Furthermore, there are several reasons why neurosyphilis is in particular a difficult diagnosis to prove, even today, including:

  • Protean symptoms that wax and wane.
  • Variable latency period.
  • Relatively uncommon, especially since the discovery of penicillin.
  • Unreliable diagnostic testing and no readily available culture.
  • Clinical and lab-based manifestations have significant overlap with other diseases.
  • Lots of what was called neurosyphilis back in the day probably was something else, making much of the clinical teaching about the disease highly subjective.

In fact, with the exception of obvious cases — ocular disease concurrent with secondary syphilis, or CSF pleocytosis and positive VDRL in the setting of a classic clinical presentation — it otherwise seems that the diagnosis of neurosyphilis is made only after an esteemed clinician definitively, confidently, and loudly states THIS IS NEUROSYPHILIS.

Especially if that clinician has a certain well-aged gravitas.

3 Responses to “Tough Diagnoses: Neurosyphilis, Then and Now”

  1. Artie Bootle says:

    Dr. David Peck, author of Or Perish in the Attempt; Wilderness Medicine in the Lewis & Clark Expedition, Farcountry Press, 2002, wasn’t sold by the purported neurosyphilis diagnosis. Peck’s work analyzes the state of medicine at the time and medical issues such as infectious diseases with which the expedition dealt, including Lewis’ purported neurosyphilis.

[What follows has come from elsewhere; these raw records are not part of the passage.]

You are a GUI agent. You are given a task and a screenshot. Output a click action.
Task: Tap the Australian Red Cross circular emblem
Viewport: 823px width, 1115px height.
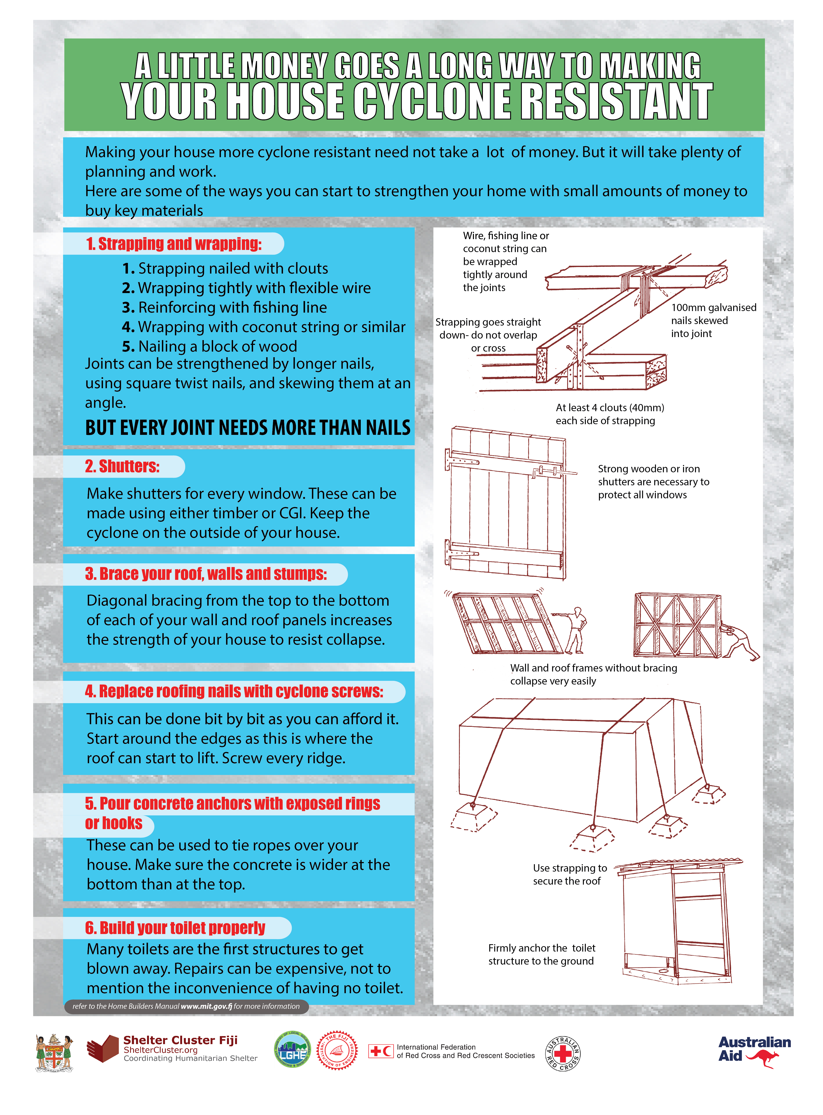563,1054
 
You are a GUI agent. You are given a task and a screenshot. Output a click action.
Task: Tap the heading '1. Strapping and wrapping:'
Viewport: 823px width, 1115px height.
174,243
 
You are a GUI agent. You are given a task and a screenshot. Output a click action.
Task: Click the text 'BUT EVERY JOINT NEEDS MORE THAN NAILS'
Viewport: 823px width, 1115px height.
248,428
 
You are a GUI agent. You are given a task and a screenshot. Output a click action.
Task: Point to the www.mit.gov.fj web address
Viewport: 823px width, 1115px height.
206,1006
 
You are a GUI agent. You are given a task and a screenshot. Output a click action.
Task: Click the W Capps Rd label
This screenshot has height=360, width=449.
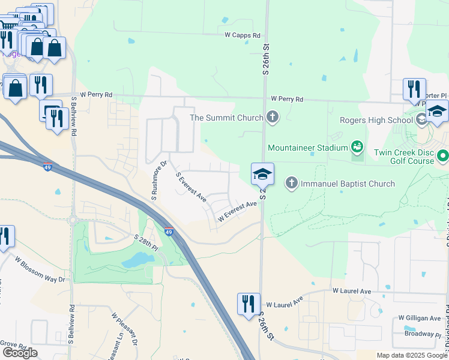[x=241, y=35]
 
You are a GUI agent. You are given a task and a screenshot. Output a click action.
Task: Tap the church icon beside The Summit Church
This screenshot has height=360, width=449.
[x=273, y=116]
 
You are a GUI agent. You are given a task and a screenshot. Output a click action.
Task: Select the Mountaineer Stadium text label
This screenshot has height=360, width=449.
[x=308, y=148]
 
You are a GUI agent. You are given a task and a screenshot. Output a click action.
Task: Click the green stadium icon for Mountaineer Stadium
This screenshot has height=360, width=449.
[x=357, y=146]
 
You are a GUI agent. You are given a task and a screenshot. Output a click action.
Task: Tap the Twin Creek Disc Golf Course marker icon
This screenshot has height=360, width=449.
[x=443, y=157]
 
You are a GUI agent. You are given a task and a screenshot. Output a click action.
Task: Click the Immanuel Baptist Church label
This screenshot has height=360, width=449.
[x=348, y=184]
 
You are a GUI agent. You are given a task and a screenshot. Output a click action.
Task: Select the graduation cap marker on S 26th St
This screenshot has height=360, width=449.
[x=262, y=174]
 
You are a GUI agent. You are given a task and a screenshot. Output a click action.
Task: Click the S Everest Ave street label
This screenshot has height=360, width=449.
[x=191, y=187]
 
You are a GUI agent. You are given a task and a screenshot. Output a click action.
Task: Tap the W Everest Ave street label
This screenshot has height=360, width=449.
[x=237, y=211]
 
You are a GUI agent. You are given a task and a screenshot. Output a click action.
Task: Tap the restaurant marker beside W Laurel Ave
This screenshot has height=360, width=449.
[x=249, y=304]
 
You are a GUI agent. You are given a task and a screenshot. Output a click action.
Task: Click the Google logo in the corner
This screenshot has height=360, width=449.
[x=20, y=353]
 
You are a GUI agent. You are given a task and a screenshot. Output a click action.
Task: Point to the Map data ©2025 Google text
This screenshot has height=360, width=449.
[x=411, y=355]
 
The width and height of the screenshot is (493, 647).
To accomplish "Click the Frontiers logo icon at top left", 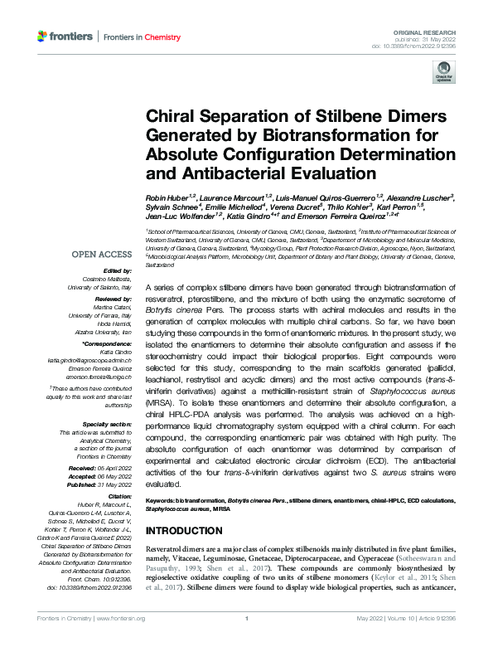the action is click(x=43, y=36).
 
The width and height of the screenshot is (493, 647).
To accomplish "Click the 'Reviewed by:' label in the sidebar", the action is click(x=111, y=296).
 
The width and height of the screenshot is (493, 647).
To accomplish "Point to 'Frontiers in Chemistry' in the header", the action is click(x=136, y=36).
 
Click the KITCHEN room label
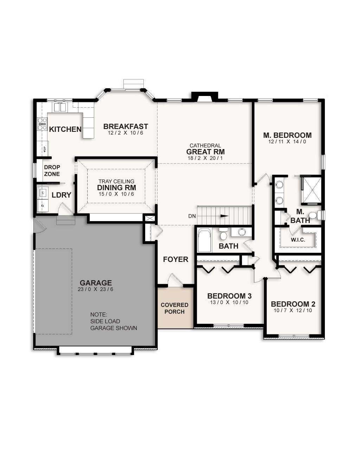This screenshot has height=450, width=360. click(65, 129)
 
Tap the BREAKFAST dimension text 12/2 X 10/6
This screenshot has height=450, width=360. click(126, 133)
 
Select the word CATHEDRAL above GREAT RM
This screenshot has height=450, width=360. click(205, 146)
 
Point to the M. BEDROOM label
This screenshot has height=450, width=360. click(287, 135)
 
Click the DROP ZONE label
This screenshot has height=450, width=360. click(52, 171)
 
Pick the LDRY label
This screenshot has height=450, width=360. click(62, 195)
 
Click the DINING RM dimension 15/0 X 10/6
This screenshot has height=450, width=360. click(116, 194)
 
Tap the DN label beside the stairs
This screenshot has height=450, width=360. click(192, 216)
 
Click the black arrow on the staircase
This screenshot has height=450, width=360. click(224, 216)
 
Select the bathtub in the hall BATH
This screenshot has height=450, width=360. click(204, 240)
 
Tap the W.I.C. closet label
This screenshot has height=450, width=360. click(298, 240)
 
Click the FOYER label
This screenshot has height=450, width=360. click(175, 259)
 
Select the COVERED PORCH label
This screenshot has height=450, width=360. click(175, 308)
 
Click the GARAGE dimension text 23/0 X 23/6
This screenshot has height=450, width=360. click(96, 289)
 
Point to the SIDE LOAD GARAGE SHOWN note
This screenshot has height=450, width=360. click(113, 321)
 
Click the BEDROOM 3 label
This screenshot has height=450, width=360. click(229, 296)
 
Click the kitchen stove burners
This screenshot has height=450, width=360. click(42, 124)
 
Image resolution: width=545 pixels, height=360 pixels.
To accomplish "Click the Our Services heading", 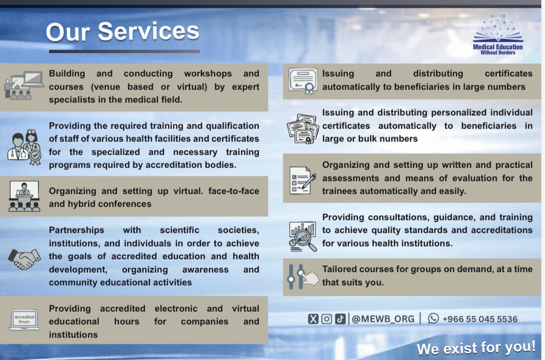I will (123, 32).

    Peck, citing Edmund C. Tramont in Mandel et al.’s Principles and Practice of Infectious Diseases, notes that neurosyphilis mimics “any degenerative neurologic process, or disorder that can cause chronic inflammation (e.g., tuberculosis, fungal or sarcoid meningitis, tumors, subdural hematoma, Alzheimer’s disease, multiple sclerosis, chronic alcoholism), or any disorder affecting the vasculature of the central nervous system. The axiom that syphilis can mimic any disease is particularly apropos with regard to the central nervous system.”

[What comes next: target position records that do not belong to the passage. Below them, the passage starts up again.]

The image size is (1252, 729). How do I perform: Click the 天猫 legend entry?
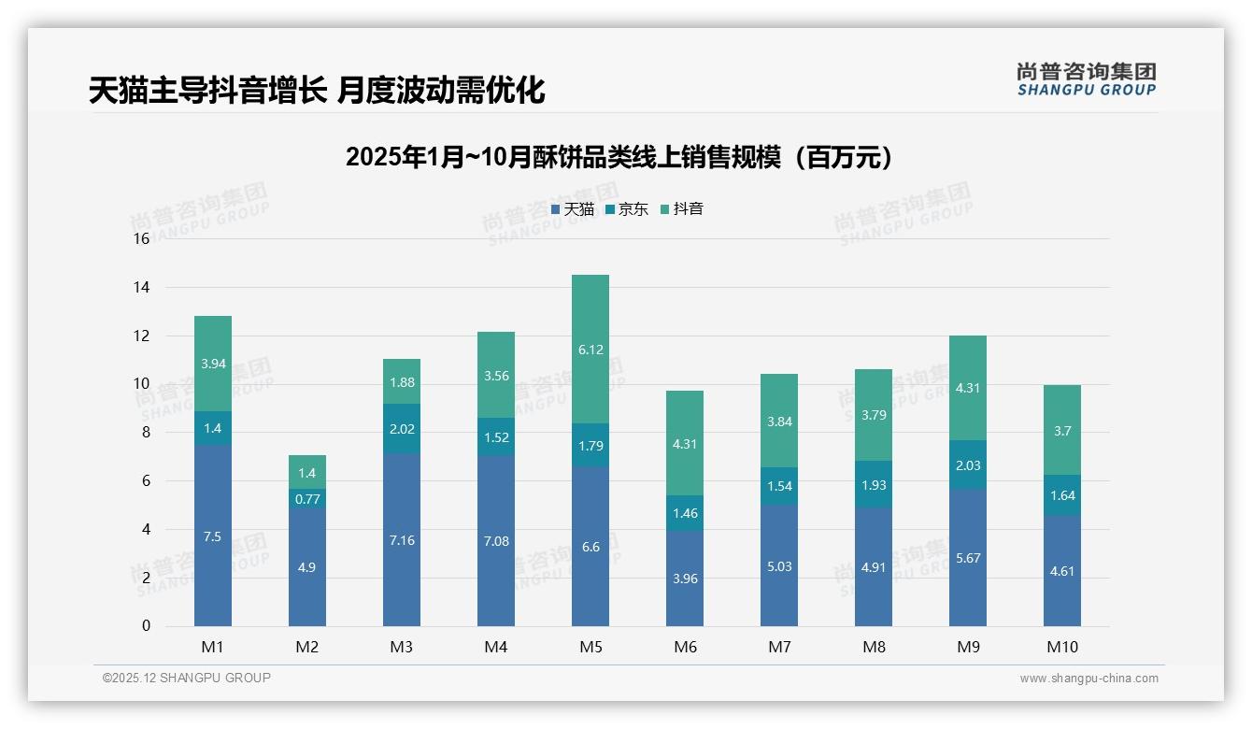click(x=573, y=209)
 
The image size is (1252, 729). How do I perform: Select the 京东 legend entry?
click(x=627, y=209)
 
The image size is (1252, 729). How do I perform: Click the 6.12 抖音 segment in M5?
click(x=590, y=350)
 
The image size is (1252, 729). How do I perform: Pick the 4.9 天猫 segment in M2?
click(x=307, y=567)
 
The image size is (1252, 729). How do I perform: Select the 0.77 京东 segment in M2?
click(x=307, y=499)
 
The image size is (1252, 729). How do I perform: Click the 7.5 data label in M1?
click(x=213, y=536)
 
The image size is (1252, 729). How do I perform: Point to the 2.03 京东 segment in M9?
click(x=968, y=465)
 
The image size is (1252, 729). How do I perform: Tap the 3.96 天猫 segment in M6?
click(x=685, y=579)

    Would be glad to share the book with you if you would like.

  2. Bob says:

    I think you’re approaching this from a contemporary medical perspective. Obviously, you can’t make a definitive diagnosis based on the information available. But we’re dealing in the realm of historical speculation. I can’t draw a conclusion based on medical training that I don’t have but I can look at the evidence the way a juror would and I think from that perspective Ravenholt makes a very good case. The important historical question, and the one that’s been either glossed over or ignored by nearly all historians writing about the L&C expedition, is what accounts for Lewis’s drastic personality change and his subsequent deterioration. Before the expedition Jefferson considered him the most excellent young man in the republic. By 1806 he would have nothing to do with him.

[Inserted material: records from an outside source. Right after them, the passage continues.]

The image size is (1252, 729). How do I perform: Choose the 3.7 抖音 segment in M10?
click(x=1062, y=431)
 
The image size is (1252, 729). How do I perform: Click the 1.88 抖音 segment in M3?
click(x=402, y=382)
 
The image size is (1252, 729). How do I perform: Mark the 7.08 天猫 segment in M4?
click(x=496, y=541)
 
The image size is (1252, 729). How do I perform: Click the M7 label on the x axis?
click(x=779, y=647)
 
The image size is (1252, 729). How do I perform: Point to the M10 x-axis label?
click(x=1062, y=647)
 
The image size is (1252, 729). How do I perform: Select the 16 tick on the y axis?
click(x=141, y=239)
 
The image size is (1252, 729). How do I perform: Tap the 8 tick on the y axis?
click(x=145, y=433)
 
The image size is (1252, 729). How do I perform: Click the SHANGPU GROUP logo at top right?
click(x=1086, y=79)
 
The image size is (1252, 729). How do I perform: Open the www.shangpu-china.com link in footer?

    I did check out the Peck book Artie Bootle cites on Amazon and read the comments. I also perused the book on Google Books. Peck does list Ravenholt as a source ( page 299) in the index but his arguments against Ravenholt’s diagnosis seem weak to me.

    • Paul Sax says:

      My point is this: even in the realm of “historical speculation” — which you are right you can’t generally prove a diagnosis — neurosyphilis would be a tough one to nail down with any certainty. There are simply too many other things that mimic these symptoms, and as I mention, even today it’s far from straightforward who has it and who doesn’t.

      By contrast, the historical figure who gradually wastes away, periodically coughing up blood and becoming progressively pale — he/she probably did have tuberculosis!